▶ **What to produce**: Copy the following records word for word, omitting the pictures from your copy.

▶ **Records for the exercise**:
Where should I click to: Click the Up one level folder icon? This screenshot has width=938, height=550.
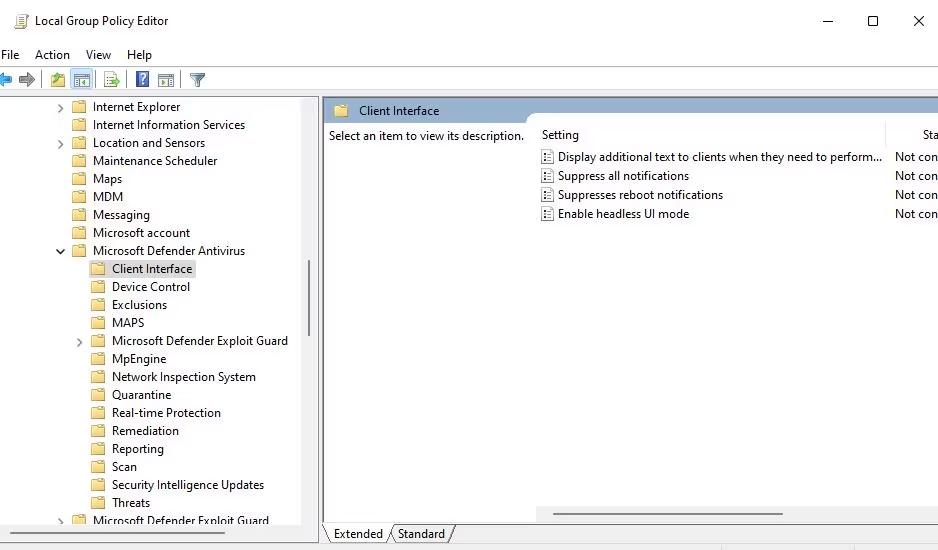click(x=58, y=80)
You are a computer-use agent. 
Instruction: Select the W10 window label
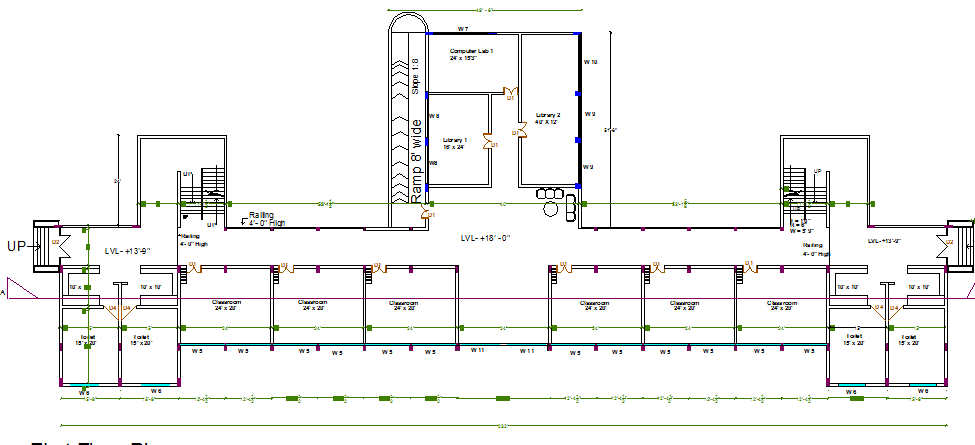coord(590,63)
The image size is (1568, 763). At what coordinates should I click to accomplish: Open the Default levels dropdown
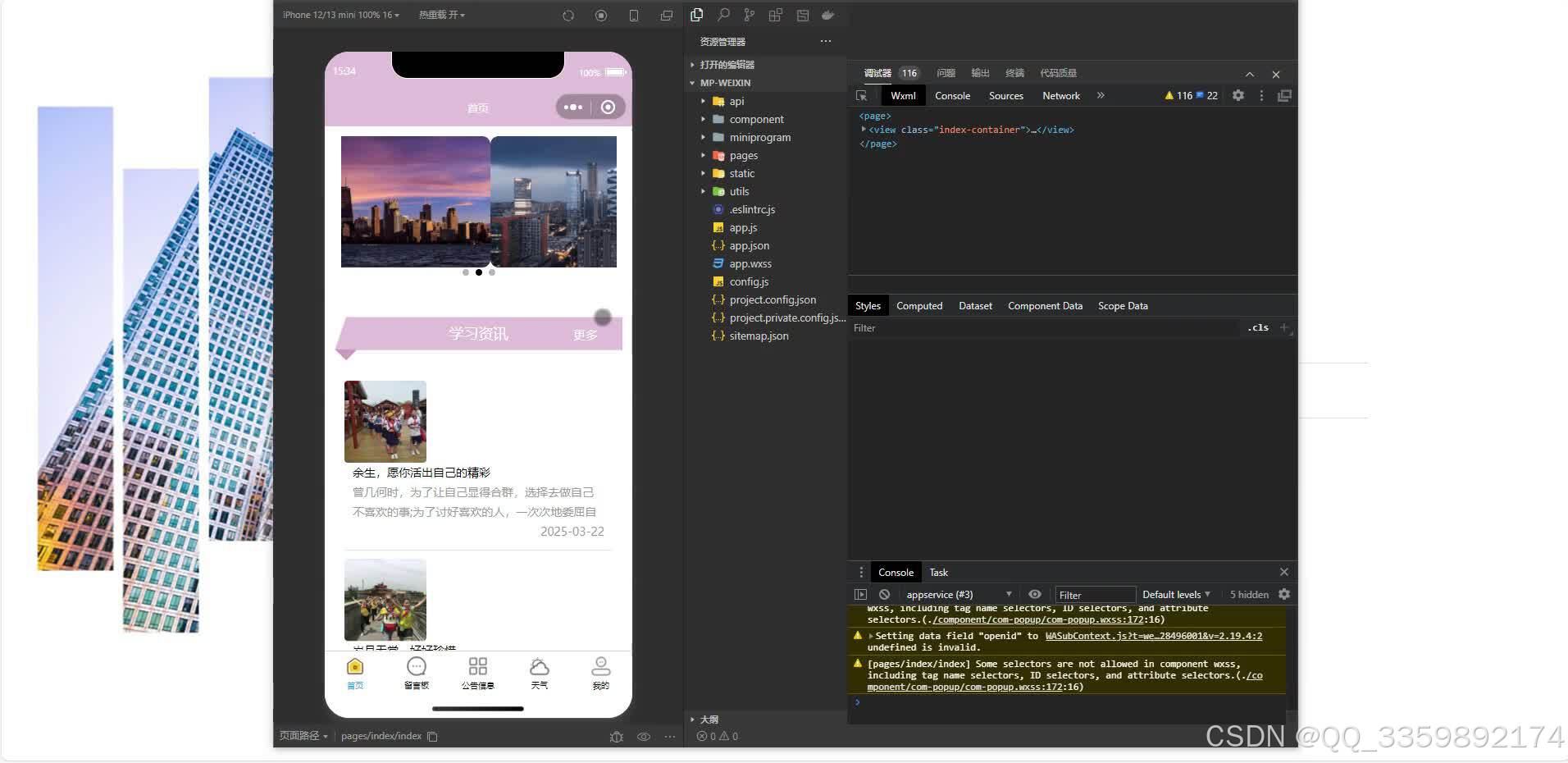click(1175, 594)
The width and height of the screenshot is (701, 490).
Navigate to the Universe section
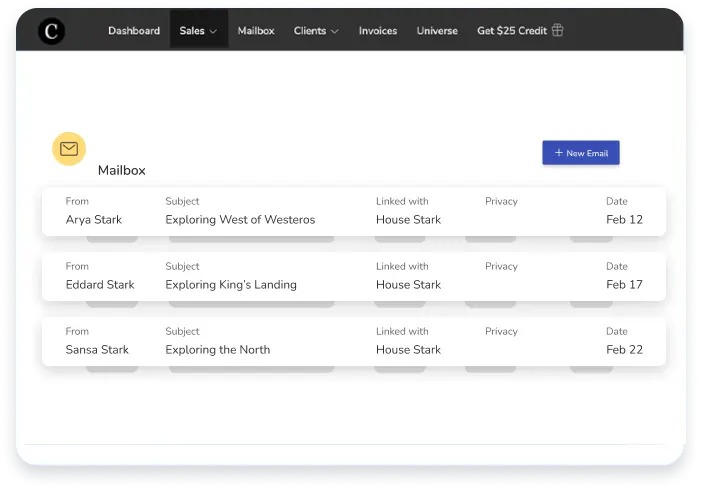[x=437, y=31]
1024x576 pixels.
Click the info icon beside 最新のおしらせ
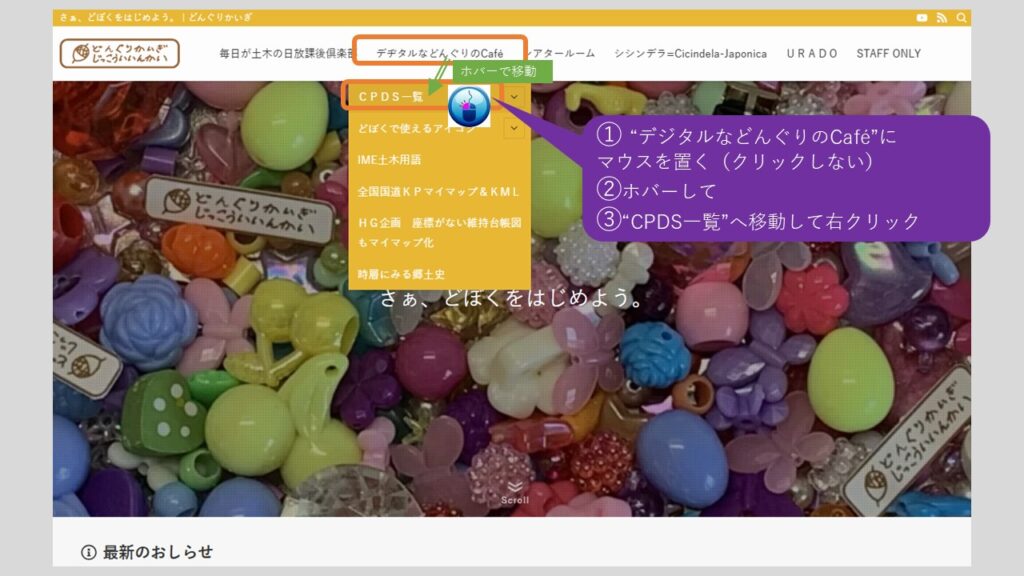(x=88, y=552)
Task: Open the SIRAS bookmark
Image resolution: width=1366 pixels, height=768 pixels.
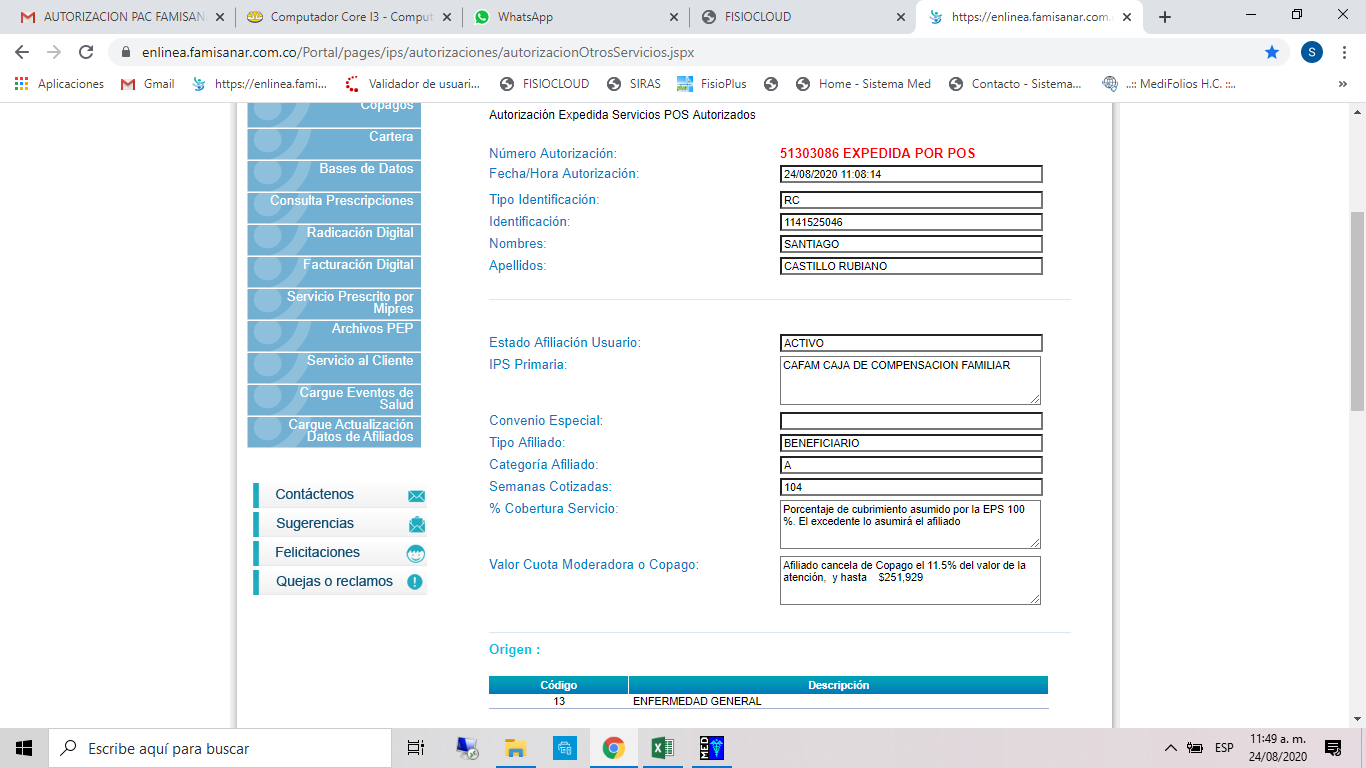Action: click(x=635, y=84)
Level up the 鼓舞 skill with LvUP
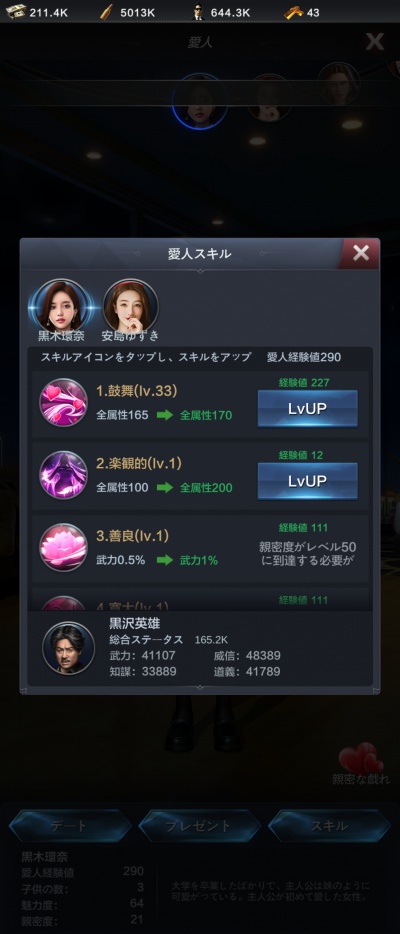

▶ **Solution to this task**:
Where should I click to: Click the Up one level folder icon? This screenshot has width=938, height=550.
click(x=58, y=80)
You are a computer-use agent. 
Instruction: Select the W10 window label
coord(590,63)
The image size is (1568, 763). At what coordinates should I click to accomplish: Open the Default levels dropdown
click(1175, 594)
The width and height of the screenshot is (701, 490).
Navigate to the Universe section
[x=437, y=31]
1024x576 pixels.
Click the info icon beside 最新のおしらせ
(x=88, y=552)
Task: Open the SIRAS bookmark
Image resolution: width=1366 pixels, height=768 pixels.
Action: click(x=635, y=84)
Level up the 鼓舞 skill with LvUP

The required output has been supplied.